I find, that once you have people of all ages in the cinema, then they all enjoy the film. In my utopia the cinema is the new town-hall. I dream of a counter reaction to big-tech and algorithms, where it is cheap and cool to go to the cinema, and that both producers and directors are part-owners it. Then we can sell admissions fairly cheap, and some income goes directly to making more films and keeping the lovely theaters. Optimistic maybe?
What is it that you distinctly strive for in filmmaking -- the thing that makes it yours -- and what are the typical barriers you must overcome to get there?
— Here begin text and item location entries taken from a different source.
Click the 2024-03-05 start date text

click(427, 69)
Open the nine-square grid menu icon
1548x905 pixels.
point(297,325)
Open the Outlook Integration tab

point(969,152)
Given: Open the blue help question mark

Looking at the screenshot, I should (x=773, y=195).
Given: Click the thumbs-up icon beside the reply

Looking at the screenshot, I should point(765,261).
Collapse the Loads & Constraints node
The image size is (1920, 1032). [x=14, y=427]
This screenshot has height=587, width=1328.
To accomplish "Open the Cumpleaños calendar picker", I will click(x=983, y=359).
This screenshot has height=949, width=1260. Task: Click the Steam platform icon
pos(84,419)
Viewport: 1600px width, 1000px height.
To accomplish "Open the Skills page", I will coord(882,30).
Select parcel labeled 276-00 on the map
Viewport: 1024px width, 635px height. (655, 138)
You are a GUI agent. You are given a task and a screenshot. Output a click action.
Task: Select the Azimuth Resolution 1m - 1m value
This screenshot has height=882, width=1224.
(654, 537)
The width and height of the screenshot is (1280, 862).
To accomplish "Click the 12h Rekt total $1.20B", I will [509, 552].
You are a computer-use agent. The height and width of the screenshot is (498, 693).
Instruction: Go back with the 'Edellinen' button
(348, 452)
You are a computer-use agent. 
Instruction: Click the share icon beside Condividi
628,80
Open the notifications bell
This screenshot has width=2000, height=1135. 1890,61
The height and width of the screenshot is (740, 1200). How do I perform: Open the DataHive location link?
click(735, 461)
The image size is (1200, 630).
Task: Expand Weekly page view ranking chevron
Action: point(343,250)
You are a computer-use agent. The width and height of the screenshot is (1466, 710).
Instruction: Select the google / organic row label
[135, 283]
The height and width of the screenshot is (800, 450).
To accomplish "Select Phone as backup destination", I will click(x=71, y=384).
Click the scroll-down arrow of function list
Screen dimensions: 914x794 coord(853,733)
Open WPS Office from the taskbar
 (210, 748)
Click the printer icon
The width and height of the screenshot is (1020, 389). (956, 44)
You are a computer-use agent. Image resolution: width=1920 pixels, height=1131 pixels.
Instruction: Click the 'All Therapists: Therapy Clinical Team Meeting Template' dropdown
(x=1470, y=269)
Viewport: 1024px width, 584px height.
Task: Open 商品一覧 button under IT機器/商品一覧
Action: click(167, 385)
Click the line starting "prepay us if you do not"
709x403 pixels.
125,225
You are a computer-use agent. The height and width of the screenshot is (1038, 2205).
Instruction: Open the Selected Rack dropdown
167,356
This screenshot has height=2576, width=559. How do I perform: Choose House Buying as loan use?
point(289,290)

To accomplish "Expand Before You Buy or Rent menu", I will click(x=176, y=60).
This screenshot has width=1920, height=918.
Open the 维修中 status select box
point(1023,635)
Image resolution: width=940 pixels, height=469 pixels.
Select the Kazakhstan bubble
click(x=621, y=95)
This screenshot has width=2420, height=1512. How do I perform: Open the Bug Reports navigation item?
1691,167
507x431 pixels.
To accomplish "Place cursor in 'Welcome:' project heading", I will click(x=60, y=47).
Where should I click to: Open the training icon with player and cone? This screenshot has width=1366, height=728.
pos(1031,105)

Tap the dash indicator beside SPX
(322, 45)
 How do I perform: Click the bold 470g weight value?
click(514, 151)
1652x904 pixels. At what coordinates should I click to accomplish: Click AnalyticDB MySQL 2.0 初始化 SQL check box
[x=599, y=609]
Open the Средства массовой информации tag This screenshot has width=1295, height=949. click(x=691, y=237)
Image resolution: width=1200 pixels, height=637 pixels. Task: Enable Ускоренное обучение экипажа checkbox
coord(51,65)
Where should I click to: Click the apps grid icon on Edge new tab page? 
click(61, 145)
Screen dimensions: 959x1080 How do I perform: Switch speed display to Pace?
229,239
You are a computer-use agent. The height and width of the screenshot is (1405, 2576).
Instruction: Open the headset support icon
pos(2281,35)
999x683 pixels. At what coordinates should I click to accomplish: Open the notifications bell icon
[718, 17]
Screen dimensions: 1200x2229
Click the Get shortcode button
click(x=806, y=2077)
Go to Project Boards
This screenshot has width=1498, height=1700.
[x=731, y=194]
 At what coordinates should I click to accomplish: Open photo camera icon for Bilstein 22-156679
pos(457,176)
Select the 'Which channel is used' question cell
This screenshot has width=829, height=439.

I strive for honesty. Which of course is a paradox, because good storytelling is always a construction. But if I make it personal, I don’t lose myself along the way, then I can insist on what I feel is sincere. And herein lies another paradox, because in making it personal, I believe, I sometimes succeed in making it more universal. To reach this there are a million of barriers to overcome. My desire to make something easy, something very commercial, something quick, something funny, something someone else writes, something objective and popular. And then my desire to do absolutely nothing at all. I must first overcome the fact, that I once again will write from a place of personal experience. And that most the barriers only exist in my head. Also, even though my body is not the same as before my injuries. I was lucky to meet filmmaker, sound designer and disability-rights activist Jim LeBrecht during the Apolonia, Apolonia tour, and he opened my mind to the fact, that I am not alone in this world, and that many talented filmmakers who have experienced hardship. Many have overcome and have built great careers even if something had to be done in a different way.
Someone told me that the best way to begin a new film is to make up a title, set a date, print the poster and invite everyone. So, when I come home from Hong Kong IFF, I will do that, and you are all invited too.
What a phenomenal post and interview from a filmmaker clearly with so much wisdom to offer us. “Film is the new town hall.” I love that.
It is interesting that Lea and Apolonia met on Skype. I miss Skype so much. It was such a beautiful place to meet and get to know people. Very personal, very open, very simple. This film looks very interesting, I hope I be able to see it someday. Film is the future.